If $0.224\mathrm{L}$ ${\mathrm{H}}_2$ gas is formed at the cathode, the volume of ${\mathrm{O}}_2$ gas formed at the anode under identical conditions is?

Answer 1

Step 1: Given data

The volume of ${\mathrm{H}}_2$ gas at the cathode$=0.224\mathrm{L}$

Step 2: Calculating the volume of oxygen gas

A reduction process occurs at the cathode. $\underset{\mathrm{Water}}{2{\mathrm{H}}_2\mathrm{O}\left(\mathrm{l}\right)}+2{\mathrm{e}}^{-}\to \underset{\mathrm{Hydrogen}\mathrm{gas}}{{\mathrm{H}}_2\left(\mathrm{g}\right)}+2{\mathrm{OH}}^{-}$

At the anode, oxidation occurs $\underset{\mathrm{water}}{2{\mathrm{H}}_2\mathrm{O}(\mathrm{l}})\to {\mathrm{O}}_2(\mathrm{g})+4{\mathrm{H}}^{+}+4{\mathrm{e}}^{-}$

At the cathode, ${\mathrm{H}}_2$ is released; the number of electrons involved is two, and the "n" factor is two.

The number of electrons participating in the liberation of ${\mathrm{O}}_2$ at anode is four, and the n factor is four.

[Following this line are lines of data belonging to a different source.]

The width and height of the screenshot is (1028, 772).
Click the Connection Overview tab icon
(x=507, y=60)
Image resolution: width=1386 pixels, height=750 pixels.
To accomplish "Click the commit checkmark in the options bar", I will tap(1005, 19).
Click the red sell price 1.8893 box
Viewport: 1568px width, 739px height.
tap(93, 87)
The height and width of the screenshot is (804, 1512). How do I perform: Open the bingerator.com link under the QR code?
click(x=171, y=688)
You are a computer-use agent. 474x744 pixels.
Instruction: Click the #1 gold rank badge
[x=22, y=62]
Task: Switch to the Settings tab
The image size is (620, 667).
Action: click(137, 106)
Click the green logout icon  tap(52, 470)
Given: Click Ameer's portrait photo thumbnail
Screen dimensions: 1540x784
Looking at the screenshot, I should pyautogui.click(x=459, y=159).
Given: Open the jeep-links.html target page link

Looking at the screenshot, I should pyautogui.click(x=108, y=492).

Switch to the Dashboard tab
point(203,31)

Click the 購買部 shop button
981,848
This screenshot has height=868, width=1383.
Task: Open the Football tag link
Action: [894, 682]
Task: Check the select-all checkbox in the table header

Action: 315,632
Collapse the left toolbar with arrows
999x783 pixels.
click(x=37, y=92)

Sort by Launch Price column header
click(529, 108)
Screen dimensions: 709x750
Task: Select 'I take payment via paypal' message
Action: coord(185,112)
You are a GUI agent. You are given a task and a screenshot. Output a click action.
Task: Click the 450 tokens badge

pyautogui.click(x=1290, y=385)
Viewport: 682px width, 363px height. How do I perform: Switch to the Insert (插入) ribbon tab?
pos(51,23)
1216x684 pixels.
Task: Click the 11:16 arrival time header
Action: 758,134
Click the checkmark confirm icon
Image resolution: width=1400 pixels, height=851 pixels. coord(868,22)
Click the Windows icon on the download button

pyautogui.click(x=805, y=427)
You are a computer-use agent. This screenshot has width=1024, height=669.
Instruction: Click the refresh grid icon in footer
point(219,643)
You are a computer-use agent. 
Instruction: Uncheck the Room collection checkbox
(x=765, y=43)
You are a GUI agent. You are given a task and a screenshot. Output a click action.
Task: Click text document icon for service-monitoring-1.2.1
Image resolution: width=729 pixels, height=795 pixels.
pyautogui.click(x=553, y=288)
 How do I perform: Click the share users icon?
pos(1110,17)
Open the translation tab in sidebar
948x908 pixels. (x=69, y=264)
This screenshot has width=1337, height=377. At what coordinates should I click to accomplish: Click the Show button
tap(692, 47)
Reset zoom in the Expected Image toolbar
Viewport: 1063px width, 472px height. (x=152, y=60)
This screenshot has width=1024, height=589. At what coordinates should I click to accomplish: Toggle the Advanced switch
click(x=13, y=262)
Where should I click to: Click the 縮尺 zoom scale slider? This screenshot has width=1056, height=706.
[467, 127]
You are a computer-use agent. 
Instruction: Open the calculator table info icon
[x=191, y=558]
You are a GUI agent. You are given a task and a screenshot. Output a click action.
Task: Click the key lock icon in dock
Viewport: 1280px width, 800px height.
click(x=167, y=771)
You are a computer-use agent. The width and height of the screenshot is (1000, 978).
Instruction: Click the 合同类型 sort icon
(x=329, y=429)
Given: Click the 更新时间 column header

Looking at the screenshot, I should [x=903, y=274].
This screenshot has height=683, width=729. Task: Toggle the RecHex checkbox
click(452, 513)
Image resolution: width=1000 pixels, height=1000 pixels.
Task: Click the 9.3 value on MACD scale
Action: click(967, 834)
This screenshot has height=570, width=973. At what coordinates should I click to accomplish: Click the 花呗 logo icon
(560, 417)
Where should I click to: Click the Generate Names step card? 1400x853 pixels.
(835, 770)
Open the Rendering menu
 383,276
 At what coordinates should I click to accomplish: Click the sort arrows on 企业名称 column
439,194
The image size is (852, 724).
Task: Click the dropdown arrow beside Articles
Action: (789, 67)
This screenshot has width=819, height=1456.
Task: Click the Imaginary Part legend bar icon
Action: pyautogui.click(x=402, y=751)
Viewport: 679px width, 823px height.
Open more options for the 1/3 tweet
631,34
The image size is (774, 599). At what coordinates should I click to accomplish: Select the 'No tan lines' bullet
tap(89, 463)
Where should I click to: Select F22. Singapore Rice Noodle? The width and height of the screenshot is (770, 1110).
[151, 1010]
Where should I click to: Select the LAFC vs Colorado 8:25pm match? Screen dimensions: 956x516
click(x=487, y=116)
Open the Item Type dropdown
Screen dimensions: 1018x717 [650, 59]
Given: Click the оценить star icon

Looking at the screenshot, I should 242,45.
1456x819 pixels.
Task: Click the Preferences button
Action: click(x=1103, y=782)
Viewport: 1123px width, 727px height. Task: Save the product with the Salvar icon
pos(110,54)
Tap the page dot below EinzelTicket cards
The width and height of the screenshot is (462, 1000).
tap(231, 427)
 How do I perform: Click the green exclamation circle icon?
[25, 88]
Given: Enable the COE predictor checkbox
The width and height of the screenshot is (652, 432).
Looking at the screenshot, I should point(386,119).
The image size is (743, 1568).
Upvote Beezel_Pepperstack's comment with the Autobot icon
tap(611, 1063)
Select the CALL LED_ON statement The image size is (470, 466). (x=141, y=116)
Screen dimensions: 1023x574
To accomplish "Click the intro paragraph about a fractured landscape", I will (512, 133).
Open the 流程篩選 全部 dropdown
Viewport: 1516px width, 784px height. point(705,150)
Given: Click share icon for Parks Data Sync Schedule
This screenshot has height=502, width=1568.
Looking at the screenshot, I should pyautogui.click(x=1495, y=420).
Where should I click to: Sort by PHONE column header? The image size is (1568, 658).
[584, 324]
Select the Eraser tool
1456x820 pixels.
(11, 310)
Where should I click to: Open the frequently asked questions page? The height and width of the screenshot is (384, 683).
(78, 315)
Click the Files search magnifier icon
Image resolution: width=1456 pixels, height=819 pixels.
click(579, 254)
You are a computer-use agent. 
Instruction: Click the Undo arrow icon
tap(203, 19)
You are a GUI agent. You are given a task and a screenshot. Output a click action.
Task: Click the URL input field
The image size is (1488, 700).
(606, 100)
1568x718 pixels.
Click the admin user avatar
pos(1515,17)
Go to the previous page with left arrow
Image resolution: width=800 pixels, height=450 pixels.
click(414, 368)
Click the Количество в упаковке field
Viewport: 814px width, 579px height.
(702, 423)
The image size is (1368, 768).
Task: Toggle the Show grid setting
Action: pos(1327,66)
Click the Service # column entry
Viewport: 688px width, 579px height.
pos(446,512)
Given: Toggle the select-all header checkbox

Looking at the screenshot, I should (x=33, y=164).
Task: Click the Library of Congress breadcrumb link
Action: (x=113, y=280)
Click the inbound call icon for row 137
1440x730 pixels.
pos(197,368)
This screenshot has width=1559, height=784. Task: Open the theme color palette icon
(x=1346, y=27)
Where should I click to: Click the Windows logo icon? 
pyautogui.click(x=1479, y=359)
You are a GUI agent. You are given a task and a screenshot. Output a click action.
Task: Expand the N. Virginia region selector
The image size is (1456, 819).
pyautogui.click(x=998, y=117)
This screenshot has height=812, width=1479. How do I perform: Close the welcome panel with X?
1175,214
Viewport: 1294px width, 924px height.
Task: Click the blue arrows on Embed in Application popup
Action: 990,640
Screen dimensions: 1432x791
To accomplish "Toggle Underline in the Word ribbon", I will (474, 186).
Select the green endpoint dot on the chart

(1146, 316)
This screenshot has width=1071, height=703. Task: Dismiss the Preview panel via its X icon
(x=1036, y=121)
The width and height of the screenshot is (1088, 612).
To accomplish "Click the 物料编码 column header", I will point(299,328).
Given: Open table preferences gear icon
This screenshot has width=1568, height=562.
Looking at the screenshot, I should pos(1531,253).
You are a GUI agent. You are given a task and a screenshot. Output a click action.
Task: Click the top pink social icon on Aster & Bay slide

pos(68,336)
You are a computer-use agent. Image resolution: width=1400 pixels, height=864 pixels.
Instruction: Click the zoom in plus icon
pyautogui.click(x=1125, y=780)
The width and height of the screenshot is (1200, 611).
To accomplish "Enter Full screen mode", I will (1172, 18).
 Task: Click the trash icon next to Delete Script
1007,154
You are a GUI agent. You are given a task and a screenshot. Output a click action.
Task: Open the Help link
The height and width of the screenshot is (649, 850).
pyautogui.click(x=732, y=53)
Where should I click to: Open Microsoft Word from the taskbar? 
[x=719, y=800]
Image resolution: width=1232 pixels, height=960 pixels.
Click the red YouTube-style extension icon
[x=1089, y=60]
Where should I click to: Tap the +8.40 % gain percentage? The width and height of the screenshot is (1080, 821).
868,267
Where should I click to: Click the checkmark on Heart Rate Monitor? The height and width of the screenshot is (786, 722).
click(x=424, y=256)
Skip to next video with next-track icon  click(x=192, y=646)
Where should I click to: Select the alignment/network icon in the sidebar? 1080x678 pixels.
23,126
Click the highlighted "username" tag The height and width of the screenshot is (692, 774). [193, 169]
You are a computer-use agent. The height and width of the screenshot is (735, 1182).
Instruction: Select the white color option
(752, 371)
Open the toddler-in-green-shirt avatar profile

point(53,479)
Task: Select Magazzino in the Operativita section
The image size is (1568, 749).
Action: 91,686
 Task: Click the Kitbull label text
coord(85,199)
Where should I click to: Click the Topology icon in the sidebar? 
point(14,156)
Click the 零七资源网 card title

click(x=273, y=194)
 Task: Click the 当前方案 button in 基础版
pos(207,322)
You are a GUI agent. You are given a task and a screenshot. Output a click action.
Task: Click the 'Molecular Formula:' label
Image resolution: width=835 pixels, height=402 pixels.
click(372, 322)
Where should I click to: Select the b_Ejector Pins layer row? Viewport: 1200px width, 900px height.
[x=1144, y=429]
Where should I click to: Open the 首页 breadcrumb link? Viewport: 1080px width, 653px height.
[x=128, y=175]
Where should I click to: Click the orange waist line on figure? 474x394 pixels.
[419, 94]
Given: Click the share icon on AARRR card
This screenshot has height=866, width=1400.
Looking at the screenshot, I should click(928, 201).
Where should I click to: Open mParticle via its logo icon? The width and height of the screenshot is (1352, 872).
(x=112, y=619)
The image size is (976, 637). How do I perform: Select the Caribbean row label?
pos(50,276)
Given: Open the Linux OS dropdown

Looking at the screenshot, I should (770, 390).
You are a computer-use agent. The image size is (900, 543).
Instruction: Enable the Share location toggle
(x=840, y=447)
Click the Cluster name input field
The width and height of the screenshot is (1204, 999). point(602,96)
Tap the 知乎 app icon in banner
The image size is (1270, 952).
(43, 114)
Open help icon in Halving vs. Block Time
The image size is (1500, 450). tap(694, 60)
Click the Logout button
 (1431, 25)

Also, we know Equivalent weight$=$Moles $\times$n factor

The equivalent weight of ${\mathrm{O}}_2$$=$Equivalent weight of ${\mathrm{H}}_2$

Moles of ${\mathrm{O}}_2\times$n $=$Moles of ${\mathrm{H}}_2\times$n

Moles of ${\mathrm{H}}_2=\frac{0.224}{22.4}\Rightarrow {10}^{-2}$

Moles of ${\mathrm{O}}_2=\frac{\mathrm{Moles}\mathrm{of}{\mathrm{H}}_2}{2}\Rightarrow \frac{{10}^{-2}}{2}$

We know that, volume at STP$=\frac{{\mathrm{O}}_2\mathrm{Volume}}{22.4}\Rightarrow \frac{{\displaystyle \frac{{10}^{-2}}{2}}}{22.4}\Rightarrow 0.112\mathrm{L}$

Therefore, the volume ${\mathrm{O}}_2$ formed at the anode$=0.112\mathrm{L}$